B. Grounds on Which Remedy Can be Given? S.241(2)
    Act or omission of corporation or affiliate effects a result
    Business or affairs of corporation or affiliates conducted in a manner; or
    Powers of directors of corporation or affiliates exercised in a manner

C. Remedies s.241(3)
    Broad array of possible remedies set out
    Court is not limited to the remedies set out – court may do anything it thinks fit

Ebrahimi v. Westbourne
 E and N both owned 500 shares.
 N‟s son wanted to join in, each decided to give the son 100 shares each.
 There is then a falling out, the two Ns then vote new directors etc to oust E.
 Court looked at expectations of parties when corporation was entered into.
 Was it an expectation E would continue as a director etc.?

Expectation principle is the basis on which courts decide the remedy. Where parties don’t have an
arrangement written down, the court is “filling the gaps”.

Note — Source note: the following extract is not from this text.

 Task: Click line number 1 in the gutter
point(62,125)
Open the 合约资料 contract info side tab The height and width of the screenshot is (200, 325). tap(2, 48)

Opression Remedy is Preferred Way of Proceeding b/c:
 In some cases, the persons would apply under O.R. and defendant would say the P is complaining that D
   took a corporate opportunity, had a conflict of interest or breached a duty of care. D would say it‟s a
   derivative action. Sometimes court agreed, but the majority of courts think even derivative claims can be
   brought under an oppression action
 Most oppression applications are breaches of fiduciary duties. Court has gone ahead and dealt with it as
   an oppression
 With an oppression remedy, it‟s an application and procedurally it‟s different than suing. In an application,
   evidence is dealt with in affidavits – much faster and easier and cheaper. A derivative action requires an
   application to get leave, then start an action – witness, examining, discoveries, writs, fees. Remedies are
   also limited in derivative actions– accounting, voidable transaction, maybe damages
 A complainant can bring an application under Oppression – wider scope than derivative action (includes
   employees bringing wrongful dismissal-like claims, creditors etc.)